In case you had trouble reading that number. And then, uh, you know, with the test procedure is, oh, you know, uh, temp, temp table test, then we’ll run temp table test. And if the test proc that we pass in up here is that, then we’ll run that. And I guess I should, I mean, I don’t really need to make it unicode. I guess I, I guess I should for completeness, right?
And make sure I don’t go against any of my, any of my own best practices mismatching data types. Not that this is going to matter, but whatever. I don’t want to get hoisted by my own petard or whatever that’s called unitard. Um, but you know, if we run these things, we get query plans turned on over here.
If we, uh, if we test these things out and run them, uh, we will get an execution plan that, uh, accurately portrays what we wanted to do. We have an insert into our pound sign temp table and then insert into our at sign table variable. We are all good. So what I’m going to do next is run use O stress from the lovely and talented RML utilities.
And I’m going to use that to, uh, run a bunch of concurrent threads 1000 times. So 300 sessions for 1000 iterations. And I just want to make a lot of busy work for the server. There’s no other point to it. Just plain busy work.
And let’s go over here and let’s, uh, plug that into. Oh, stress and get off that off and running. And let’s come over to here to SP who is active.

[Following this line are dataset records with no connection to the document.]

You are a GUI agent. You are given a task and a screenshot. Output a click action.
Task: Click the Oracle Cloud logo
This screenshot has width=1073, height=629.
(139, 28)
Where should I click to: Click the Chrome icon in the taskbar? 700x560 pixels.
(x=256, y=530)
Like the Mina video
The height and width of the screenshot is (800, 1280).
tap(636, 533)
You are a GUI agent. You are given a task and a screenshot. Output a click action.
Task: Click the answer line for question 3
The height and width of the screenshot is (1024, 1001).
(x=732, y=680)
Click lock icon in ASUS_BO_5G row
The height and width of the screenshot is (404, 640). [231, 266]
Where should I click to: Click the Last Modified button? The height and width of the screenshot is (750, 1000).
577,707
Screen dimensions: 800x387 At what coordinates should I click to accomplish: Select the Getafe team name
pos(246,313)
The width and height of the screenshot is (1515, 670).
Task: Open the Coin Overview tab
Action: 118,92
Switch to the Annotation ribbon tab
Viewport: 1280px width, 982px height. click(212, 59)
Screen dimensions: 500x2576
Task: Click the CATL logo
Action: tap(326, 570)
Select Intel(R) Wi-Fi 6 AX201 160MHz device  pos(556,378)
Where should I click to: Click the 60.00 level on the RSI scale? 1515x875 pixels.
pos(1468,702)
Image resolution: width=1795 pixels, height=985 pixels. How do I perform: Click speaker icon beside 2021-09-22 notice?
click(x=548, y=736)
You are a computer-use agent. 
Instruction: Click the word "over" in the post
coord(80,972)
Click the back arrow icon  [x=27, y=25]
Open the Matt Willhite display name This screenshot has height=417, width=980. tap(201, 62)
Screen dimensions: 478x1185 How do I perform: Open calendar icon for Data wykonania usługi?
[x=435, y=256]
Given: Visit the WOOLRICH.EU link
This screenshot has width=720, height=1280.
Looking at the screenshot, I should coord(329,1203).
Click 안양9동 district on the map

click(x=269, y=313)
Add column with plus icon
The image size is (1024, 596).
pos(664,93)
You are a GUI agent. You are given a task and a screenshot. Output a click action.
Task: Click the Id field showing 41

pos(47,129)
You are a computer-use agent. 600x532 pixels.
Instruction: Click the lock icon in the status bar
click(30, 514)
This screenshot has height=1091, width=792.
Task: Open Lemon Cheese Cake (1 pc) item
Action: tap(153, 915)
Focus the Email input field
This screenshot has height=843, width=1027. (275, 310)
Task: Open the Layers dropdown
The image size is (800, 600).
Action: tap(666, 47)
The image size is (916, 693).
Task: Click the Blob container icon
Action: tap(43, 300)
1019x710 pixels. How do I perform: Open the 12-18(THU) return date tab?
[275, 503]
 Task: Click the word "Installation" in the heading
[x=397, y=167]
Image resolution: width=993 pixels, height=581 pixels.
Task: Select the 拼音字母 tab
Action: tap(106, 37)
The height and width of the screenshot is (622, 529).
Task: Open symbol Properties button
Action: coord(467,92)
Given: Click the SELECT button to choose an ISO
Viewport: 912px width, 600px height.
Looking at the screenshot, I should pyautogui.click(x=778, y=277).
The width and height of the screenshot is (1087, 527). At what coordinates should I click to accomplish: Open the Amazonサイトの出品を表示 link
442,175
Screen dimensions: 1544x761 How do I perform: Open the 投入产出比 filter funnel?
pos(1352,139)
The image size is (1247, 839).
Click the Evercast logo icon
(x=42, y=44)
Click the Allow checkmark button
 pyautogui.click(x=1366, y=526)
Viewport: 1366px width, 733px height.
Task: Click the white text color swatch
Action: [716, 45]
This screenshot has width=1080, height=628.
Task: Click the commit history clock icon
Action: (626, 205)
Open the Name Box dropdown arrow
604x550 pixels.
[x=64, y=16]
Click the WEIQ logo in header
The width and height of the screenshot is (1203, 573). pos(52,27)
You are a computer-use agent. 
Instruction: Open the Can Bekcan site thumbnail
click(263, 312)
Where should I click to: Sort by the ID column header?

And we’re going to use this get task info parameter to get, uh, additional weight stat information. We see a whole bunch of page latch EX weights. And if we run this a whole bunch of times, uh, that’s what we’re just going to see piling up, right? Maybe they’re not terribly long.
Maybe this is no, not the worst, but you know, we can obviously see the, the tempDB contention occurring. We can see SQL Server trying to figure out where to put stuff, where things go, where do you belong? Um, I don’t know.
I don’t know where to go anymore. So if we keep running this, we’re just going to keep seeing it, right? It’s obvious signs of contention. Now, if, uh, we have code where it matters that, uh, that like, you know, what, what we’re putting into our, our temp table, we might just have to deal with some of that contention.
We might just have to, you know, live with it because we might need some of the, uh, the benefits of temp tables that table variables don’t have. You can put data into them in a, in a parallel query. You can, uh, you can create indexes on them that actually make a big difference because, you know, you get statistical information, you get all accurate.
Well, I mean, you know, usually accurate row counts. So there are some, you know, kind of iffies around, um, uh, temp tables getting cached and stored procedures. But as I always say, if that is your biggest problem, you should just go on vacation and find a new job where you will have interesting problems to solve again. Uh, but if you look, that whole thing took about 40 seconds to complete.
39.368, which is close enough to 40 for me. And I’m going to order a 40 later in remembrance of this fine demo. Uh, but next let’s go and look at table variables.
All right. Let’s, for good luck, we’re going to clear that out. And now we’re going to run the table variable version. Come back over here and let’s start running who is active.
And we’ll start seeing that wait info column. It doesn’t have anything in it. We’re not really waiting on anything. And, uh-oh, we’re done in eight seconds. So, if we were measuring this workload, right?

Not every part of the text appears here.